Tutto concorre all’inverarsi delle peggiori ipotesi. Alla massiccia concentrazione di fattori sfavorevoli si somma l’inerzia degli attori in campo. I governi europei sembrano perseguire con pervicacia l’immobilismo. Ricapitolando: lo spread tra Btp e Bund decennali veleggia oltre quota 500 (con rendimenti dei nostri titoli al 6,6%); quello tra dei Bonos spagnoli oltre quota 600 (rendimenti al 7,7%); intanto, l’Esm, cui sarà attribuito il potere di fungere da fondo taglia spread è in stanby, in attesa che la Corte costituzionale tedesca si pronunci sulla sua ratifica (non è intenzionata a farlo prima di settembre) e Moody’s ha rivisto al ribasso l’outlook del Fondo salva-stati Efsf. Ilsussidiario.net ha fatto il punto della situazione con Giancarlo Marini, direttore del Dipartimento di Economia Diritto e Istituzioni dell’Università Tor Vergata di Roma. «La soluzione – spiega -, ormai nota a chiunque, consiste in un annuncio credibile da parte della Bce attraverso cui si impegni ad acquisire il debito sovrano, nelle prossime emissioni, a un tasso compatibile con i fondamentali dei singoli Stati. Questo non rappresenterebbe la monetizzazione del debito, ma l’efficace contrasto alla speculazione». Qualunque altra misura non sarebbe altro che un semplice palliativo. «Lo stesso fondo taglia spread, al di là del giudizio dell’agenzia di rating, sortirebbe ben pochi effetti. Gli speculatori sanno benissimo che disporrebbe di risorse limitate e punterebbero a accaparrarsele; una volta esaurite, tutto sarebbe identico a prima». E’, tuttavia, altrettanto nota l’ostilità della  Germania a qualunque iniziativa da parte della Bce: «E’ vero. Lo è anche il fatto che il suo atteggiamento è estremamente miope. E che in gioco c’è il futuro stesso dell’euro. La speculazione ha un disegno ben preciso, e intende farlo saltare. Ora: se lo scopo principale della Banca centrale è la stabilità della divisa unica, e se da anni continuiamo a sottolineare la sua tanto celebrata autonomia, a un certo punto dovrà decidere se avvallare, seppur involontariamente, il piano della speculazione o usare tutti gli strumenti a disposizione per uscire dalla situazione. Opponendosi, quindi, al veto tedesco».
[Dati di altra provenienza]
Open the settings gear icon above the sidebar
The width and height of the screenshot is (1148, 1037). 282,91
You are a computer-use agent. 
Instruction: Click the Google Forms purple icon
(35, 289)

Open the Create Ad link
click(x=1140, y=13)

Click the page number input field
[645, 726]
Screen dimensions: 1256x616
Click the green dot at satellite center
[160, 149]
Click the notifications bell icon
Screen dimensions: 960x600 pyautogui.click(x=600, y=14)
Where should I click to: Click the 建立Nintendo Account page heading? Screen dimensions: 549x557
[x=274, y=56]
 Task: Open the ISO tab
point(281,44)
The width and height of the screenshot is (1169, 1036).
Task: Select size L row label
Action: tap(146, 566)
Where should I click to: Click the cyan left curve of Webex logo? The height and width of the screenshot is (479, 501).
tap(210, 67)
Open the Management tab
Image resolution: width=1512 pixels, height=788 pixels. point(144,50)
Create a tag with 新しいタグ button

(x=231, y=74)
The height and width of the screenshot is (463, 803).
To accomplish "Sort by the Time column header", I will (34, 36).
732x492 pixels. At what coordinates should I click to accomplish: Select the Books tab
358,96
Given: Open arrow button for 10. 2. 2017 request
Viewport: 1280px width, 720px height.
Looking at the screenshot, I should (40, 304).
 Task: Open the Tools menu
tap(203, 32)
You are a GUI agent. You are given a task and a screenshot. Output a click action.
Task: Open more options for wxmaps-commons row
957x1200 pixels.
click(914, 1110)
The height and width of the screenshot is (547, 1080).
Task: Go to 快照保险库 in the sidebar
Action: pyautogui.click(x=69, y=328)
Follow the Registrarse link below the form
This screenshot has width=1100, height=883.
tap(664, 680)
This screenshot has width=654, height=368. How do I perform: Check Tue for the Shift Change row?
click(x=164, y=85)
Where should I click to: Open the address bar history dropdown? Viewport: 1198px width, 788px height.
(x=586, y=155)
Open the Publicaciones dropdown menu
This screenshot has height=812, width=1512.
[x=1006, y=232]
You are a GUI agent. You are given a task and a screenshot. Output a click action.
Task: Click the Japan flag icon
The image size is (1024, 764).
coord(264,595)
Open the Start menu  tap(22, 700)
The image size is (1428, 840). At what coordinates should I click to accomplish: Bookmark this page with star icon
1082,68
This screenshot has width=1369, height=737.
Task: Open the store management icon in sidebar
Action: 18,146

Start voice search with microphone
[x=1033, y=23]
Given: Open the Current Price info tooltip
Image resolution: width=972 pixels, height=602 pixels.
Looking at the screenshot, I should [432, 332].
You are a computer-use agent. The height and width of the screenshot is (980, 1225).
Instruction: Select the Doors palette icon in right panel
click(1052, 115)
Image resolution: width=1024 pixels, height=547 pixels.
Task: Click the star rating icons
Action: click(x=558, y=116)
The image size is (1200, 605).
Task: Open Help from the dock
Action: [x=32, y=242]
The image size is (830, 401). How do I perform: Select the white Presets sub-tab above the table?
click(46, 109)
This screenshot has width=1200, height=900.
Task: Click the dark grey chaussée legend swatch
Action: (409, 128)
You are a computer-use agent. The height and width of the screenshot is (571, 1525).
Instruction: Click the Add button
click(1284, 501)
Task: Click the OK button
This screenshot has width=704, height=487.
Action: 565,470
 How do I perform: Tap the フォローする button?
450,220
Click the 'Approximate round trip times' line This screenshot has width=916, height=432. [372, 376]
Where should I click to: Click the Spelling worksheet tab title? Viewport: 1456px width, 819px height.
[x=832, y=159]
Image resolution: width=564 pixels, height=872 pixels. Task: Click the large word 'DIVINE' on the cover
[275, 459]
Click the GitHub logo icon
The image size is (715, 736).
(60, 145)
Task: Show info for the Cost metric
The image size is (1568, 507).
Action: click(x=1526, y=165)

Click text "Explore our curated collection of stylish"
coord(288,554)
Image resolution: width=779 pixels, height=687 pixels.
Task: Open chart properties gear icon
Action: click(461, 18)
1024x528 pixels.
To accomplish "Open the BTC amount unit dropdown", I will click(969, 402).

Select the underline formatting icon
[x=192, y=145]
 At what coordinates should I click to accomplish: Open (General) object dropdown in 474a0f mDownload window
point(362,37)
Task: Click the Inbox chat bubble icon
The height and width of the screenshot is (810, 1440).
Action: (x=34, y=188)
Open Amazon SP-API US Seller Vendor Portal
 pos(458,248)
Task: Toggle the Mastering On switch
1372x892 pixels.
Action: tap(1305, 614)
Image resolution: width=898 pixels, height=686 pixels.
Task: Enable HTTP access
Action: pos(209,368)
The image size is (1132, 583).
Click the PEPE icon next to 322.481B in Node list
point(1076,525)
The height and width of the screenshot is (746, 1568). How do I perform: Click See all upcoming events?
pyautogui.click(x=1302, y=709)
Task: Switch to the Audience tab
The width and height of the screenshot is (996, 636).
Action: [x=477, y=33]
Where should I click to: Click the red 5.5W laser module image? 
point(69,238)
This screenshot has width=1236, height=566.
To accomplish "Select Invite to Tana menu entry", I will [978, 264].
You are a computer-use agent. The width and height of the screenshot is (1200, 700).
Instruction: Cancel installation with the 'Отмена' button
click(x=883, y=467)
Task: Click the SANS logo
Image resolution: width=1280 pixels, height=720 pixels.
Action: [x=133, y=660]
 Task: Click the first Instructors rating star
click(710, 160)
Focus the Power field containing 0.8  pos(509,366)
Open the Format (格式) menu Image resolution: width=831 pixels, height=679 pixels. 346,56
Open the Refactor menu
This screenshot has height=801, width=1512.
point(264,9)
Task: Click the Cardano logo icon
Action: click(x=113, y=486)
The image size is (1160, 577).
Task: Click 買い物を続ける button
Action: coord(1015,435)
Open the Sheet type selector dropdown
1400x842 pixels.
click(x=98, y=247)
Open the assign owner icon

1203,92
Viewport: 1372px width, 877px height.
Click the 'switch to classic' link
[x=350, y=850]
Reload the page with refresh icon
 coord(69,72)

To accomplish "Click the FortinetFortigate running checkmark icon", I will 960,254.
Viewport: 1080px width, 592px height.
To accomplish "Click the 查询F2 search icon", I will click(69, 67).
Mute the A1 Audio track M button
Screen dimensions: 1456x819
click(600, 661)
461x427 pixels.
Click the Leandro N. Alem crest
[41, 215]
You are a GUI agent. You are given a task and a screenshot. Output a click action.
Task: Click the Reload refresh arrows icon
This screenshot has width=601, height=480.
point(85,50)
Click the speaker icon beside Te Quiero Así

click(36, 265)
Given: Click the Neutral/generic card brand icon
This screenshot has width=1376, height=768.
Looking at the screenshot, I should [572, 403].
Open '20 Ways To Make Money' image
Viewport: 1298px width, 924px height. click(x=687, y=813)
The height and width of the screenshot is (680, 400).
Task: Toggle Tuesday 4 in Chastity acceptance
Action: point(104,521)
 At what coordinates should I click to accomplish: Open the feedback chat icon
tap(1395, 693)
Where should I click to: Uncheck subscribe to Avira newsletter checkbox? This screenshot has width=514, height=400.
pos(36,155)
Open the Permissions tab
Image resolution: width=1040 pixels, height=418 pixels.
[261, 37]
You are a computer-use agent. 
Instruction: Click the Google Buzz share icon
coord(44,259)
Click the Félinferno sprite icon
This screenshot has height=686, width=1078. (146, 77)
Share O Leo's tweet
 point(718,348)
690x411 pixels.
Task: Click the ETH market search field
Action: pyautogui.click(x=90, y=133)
Al di là dei trattati e delle procedure giuridiche, è necessaria, anzitutto, una presa di posizione sul fronte politico. «Sia la Banca d’Italia che il Fmi hanno certificato il fatto che il differenziale tra i nostri titoli di Stato e quelli tedeschi non corrisponde alle condizioni reali della nostra economia. Se la Germania intende ostinarsi nel negare questa verità, o ha da guadagnare dalla situazione, o della caduta dell’euro gliene importa ben poco». A questo punto, come affermava su queste pagine Leonardo Becchetti, non resta che porre alla Germania un aut aut: «Sarà necessario sbattere i pugni sul tavolo; abbiamo fatto i compiti, dimostrato responsabilità e capacità di onorare gli impegni a costo di enormi sacrifici. Dovremmo pretendere dalla Germania la marcia indietro rispetto al suo atteggiamento dalla Bce e minacciare, in caso contrario, l’uscita dall’euro. Se noi abbandonassimo l’Eurozona, i tedeschi sanno bene che, in fondo, ne risentirebbero anche loro». Non ci sono, d’altro canto, alternative. «In caso contrario, dubito che supereremo agosto indenni». 



Sta di fatto che nei Pesi che dovrebbero battersi contro la Germania, una tale volontà politica sia del tutto assente. Ieri, infatti, il ministro degli Esteri spagnolo aveva comunicato l’esistenza di una nota firmata anche da Francia e Italia in cui si chiedeva all’Ue «l’applicazione immediata degli accordi» del vertice di giugno e, in particolare, dell’Esm. Peccato che Italia e Francia si siano affrettate a smentire la notizia della loro firma. «Avrebbero potuto, tuttavia, far presente che, benché non avessero firmato la nota, ne condividevano i contenuti. Si è trattato di un atteggiamento deludente che prefigura scenari difficili. Chi, infatti, se non la Francia dispone attualmente della forza necessaria per incalzare la Germania?».